Overhead photo showing a full-scale wastewater treatment system and former swine lagoon. Link to photo information
In Duplin County, N.C., a full-scale wastewater treatment system (foreground) that replaced the swine lagoon. Click the image for more information about it.

Patrick Hunt, Matias Vanotti and Ariel Szogi examine sample of calcium phosphate. Link to photo information
Soil scientists Patrick Hunt (left), Matias Vanotti (center) and Ariel Szogi examine a sample of calcium phosphate produced by the wastewater treatment system. Click the image for more information about it.

New System Allows Efficient, Earth-Friendly Use of Hog Waste

By Luis Pons
March 7, 2005

A new method invented by Agricultural Research Service (ARS) scientists and collaborators for treating swine-production wastewater may benefit hog producers and the environment alike.

The researchers--soil scientists Matias Vanotti, Ariel Szogi and Patrick Hunt at ARS' Coastal Plains Soil, Water and Plant Research Center in Florence, S.C.--were impressed with the system's stellar performance during a recent year-long evaluation. According to Hunt, the system converted the evaluation site's brown wastewater lagoon into blue, clean and aerated water. A patent is pending on the system.

Relying on a mix of technologies developed by ARS and companies in the United States, Spain and Japan, the system comprises tanks and staging areas laid out over 200 feet. In three stages, it separates solids from liquids, removes ammonia, recovers soluble phosphorus and processes the solids into plant fertilizer.

The researchers tested the system's ability to eliminate animal-waste discharge--and related release of ammonia, odors and pathogens--to surface and groundwater. They also gauged its ability to stem soil and groundwater contamination by nutrients and heavy metals.

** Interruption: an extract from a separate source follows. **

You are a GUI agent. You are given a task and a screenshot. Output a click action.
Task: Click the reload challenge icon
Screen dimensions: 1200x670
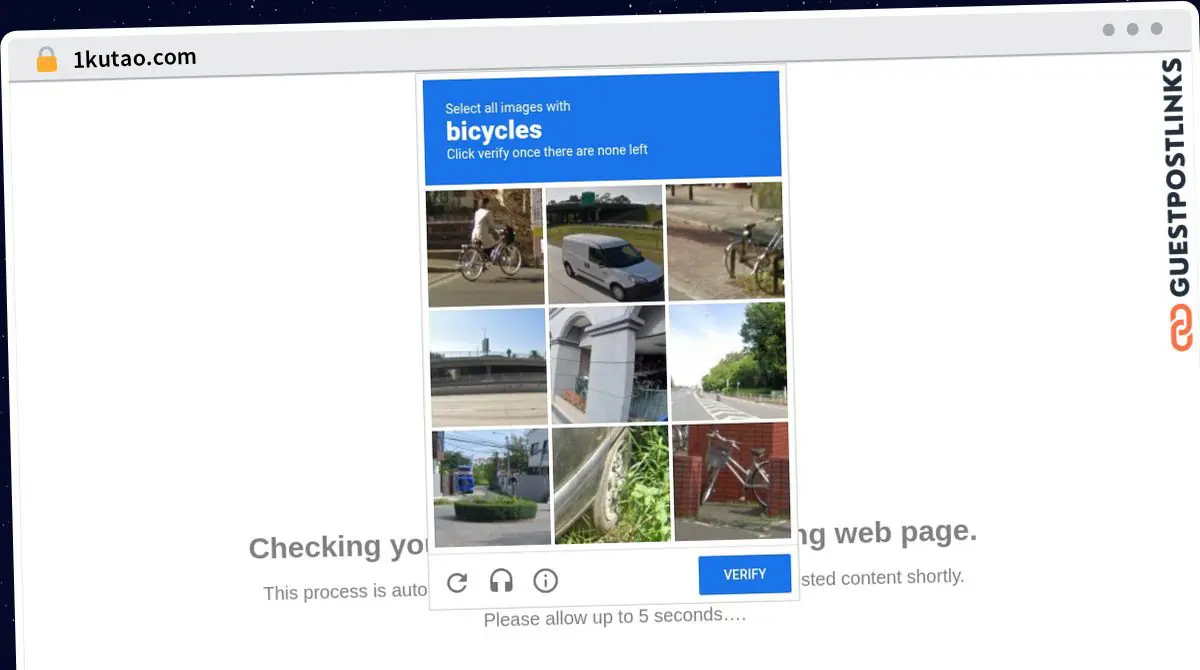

During the evaluation, the system removed more than 97 percent of total suspended solids from wastewater. It also stripped the water of 95 percent of total phosphorus, 99 percent of its ammonia and more than 97 percent of its odor-causing components.

The evaluation was conducted by the inventors and the private firm Super Soil Systems USA of Clinton, N.C., on a full-scale version of the system built at Goshen Ridge Farm in Mount Olive, N.C.

The testing system was constructed as part of an agreement between Smithfield Foods of Smithfield, Va., Premium Standard Farms of Kansas City, Mo., and the North Carolina Attorney General's office to use environmentally superior technology to replace current waste lagoons.

Read more about this research in the March 2005 issue of Agricultural Research magazine.

ARS is the U.S. Department of Agriculture's chief scientific research agency.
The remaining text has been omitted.